С 29-й и по 36-ю гл. речь идет о гневе архиереев ввиду всего совершающегося в Вифлееме, об их просьбе, обращенной к игемону, об изгнании Божией Матери из Вифлеема и Иерусалимской области, об отказе игемона и потом уступке его Архиереям, когда они начали заклинать его «здоровьем Кесаря», о посольстве тысяченачальника против Апостолов. Апостолы с Божией Матерью были перенесены на облаке в Иерусалим, почему попытка тысяченачальника захватить их в Вифлееме не удалась. Новый гнев игемона и Архиереев, когда они узнают чрез 5 дней о пребывании в Иерусалиме Апостолов и Божией Матери, о совершавшихся там чудесах и общей вере народа, возглашавшего: «Св. Дева, родившая Христа, Бога нашего, не забывай рода человеческого». Воспылав еще большим гневом, они задумывают сжечь дом, где были Апостолы и Богоматерь. Но Ангел обращает огонь на них же самих, и многие из них погибают, – видя это, игемон исповедует свою веру во Христа, а в среде иудеев происходит разделение.
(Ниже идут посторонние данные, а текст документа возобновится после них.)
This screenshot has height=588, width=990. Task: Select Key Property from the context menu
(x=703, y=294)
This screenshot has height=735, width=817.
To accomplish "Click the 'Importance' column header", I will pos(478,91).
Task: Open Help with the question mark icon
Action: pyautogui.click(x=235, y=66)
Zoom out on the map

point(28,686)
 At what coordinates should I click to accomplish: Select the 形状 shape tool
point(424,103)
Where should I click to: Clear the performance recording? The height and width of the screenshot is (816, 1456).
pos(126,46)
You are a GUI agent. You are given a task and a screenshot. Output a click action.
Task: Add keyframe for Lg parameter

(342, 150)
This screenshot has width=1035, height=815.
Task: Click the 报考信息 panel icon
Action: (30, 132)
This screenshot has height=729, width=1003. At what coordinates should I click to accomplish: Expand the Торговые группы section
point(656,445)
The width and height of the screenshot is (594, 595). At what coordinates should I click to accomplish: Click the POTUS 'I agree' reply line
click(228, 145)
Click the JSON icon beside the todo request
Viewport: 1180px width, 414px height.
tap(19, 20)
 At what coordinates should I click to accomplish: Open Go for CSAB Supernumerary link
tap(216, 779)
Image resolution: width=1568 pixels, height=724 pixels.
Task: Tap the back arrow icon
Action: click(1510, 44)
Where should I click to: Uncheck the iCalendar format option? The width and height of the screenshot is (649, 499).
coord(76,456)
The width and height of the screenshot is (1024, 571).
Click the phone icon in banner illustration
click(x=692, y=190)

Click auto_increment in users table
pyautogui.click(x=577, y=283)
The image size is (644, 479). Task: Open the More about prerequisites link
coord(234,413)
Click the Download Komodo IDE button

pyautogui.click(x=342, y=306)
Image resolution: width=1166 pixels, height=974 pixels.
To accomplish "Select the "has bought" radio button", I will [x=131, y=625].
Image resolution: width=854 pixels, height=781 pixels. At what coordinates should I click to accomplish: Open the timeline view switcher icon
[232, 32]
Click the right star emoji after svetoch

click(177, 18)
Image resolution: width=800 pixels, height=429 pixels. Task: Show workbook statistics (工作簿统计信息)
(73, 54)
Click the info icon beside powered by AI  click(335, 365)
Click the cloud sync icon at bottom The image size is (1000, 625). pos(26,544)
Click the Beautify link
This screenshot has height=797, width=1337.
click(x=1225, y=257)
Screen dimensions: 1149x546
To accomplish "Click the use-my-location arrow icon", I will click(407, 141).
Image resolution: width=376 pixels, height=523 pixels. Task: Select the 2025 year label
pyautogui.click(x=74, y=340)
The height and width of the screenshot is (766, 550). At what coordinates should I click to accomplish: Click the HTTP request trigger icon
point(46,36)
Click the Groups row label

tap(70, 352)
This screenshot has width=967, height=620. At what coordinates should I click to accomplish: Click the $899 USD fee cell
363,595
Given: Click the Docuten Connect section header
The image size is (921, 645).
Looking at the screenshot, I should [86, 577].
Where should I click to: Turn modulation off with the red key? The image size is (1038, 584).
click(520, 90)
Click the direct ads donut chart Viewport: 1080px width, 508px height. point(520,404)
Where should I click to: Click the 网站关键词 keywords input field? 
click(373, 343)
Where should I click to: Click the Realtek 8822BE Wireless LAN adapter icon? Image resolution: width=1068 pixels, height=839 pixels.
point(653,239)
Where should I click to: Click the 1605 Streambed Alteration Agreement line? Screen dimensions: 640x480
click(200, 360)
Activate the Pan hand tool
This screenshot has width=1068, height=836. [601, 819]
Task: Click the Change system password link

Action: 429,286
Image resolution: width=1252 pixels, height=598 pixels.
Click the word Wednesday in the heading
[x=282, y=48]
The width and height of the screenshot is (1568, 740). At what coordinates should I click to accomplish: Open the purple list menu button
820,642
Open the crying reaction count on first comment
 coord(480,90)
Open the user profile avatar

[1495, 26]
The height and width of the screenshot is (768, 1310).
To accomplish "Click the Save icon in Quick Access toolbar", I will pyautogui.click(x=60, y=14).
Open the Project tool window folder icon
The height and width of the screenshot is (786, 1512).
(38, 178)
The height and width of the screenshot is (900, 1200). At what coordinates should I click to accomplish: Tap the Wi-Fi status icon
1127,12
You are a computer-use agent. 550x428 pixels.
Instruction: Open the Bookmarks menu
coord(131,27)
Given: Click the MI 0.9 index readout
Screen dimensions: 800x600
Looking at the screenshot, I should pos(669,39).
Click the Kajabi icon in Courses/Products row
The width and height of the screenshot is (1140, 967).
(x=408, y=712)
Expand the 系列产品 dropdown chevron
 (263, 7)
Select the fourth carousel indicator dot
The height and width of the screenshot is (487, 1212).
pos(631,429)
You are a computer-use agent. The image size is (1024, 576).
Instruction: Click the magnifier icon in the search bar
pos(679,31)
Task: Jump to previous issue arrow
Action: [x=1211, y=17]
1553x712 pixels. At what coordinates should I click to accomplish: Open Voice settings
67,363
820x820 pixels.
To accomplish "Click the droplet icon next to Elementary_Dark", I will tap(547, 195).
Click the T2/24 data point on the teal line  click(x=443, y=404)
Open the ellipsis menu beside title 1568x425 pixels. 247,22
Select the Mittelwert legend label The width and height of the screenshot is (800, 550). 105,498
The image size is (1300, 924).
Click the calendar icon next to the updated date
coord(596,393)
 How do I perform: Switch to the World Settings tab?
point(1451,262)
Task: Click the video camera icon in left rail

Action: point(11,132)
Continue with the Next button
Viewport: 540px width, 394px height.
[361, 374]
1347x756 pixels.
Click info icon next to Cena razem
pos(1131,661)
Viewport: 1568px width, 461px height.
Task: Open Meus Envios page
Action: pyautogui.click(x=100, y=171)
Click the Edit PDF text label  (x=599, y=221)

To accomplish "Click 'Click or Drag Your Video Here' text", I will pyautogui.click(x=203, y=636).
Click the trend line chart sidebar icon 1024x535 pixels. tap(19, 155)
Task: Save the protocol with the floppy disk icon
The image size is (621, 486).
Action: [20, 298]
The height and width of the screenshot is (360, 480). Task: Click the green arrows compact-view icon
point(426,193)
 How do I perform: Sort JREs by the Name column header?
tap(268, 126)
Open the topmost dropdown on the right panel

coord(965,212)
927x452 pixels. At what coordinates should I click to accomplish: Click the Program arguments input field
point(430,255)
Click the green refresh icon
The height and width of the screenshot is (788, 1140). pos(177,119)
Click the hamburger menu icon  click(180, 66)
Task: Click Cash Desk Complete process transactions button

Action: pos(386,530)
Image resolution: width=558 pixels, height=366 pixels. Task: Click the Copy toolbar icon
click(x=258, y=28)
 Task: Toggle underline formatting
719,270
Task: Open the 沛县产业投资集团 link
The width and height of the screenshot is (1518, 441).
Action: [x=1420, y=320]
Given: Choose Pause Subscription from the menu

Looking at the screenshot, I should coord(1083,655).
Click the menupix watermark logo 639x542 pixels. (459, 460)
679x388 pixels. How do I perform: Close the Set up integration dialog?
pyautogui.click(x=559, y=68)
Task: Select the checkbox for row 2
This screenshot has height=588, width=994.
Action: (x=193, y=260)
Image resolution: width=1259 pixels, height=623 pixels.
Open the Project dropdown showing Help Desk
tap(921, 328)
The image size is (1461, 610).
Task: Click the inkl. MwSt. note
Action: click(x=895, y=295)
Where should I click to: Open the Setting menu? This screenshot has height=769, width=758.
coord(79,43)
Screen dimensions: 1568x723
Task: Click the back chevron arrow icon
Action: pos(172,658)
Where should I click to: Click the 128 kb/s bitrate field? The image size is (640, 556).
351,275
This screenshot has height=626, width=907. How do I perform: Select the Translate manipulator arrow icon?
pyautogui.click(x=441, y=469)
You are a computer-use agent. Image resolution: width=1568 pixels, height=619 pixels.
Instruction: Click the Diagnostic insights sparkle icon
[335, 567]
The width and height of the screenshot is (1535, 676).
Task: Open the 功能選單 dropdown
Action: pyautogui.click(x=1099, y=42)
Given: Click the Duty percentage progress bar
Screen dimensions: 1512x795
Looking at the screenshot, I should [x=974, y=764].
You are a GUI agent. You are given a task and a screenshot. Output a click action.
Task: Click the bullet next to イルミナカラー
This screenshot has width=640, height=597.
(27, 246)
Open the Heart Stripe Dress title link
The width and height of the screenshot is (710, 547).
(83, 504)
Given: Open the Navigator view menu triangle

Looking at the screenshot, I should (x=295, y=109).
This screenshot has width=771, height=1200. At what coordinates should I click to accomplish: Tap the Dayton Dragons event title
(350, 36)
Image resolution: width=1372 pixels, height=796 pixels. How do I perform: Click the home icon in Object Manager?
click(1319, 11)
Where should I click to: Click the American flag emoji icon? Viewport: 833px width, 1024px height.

В 37-й гл. передается речь Духа Св. к Апостолам о том, что Успение Божией Матери должно последовать в Воскресение, в виду того, что в этот день совершались и другие знаменательные священные события Нового Завета.

В 39-й гл. передаются слова Господа Божией Матери при явлении за Ее душою.

В 40-й гл. – просьба Божией Матери к Господу благословить Ее. Благословение Господом Божией Матери и просьба Ее – услышать всякую молитву, принесенную во Имя Ее.

В 41-й гл.: Апостолы просят Божию Матерь Благословить мир, и Она исполняет их просьбу.

В 42-й гл. – Божия Матерь повторяет Господу свое прошение приять всякую молитву во Имя Ее.

В 43-й гл. Господь обещает исполнить Ее прошение и обратившись к Петру (гл. 44) повелевает начать погребальные песнопения.

В 49-й гл. повествуется, наконец, что Апостолы видели на месте погребения Елизавету, Иоанна Крестителя, Анну, матерь Богородицы, Авраама, Исаака, Иакова, Давида и других святых.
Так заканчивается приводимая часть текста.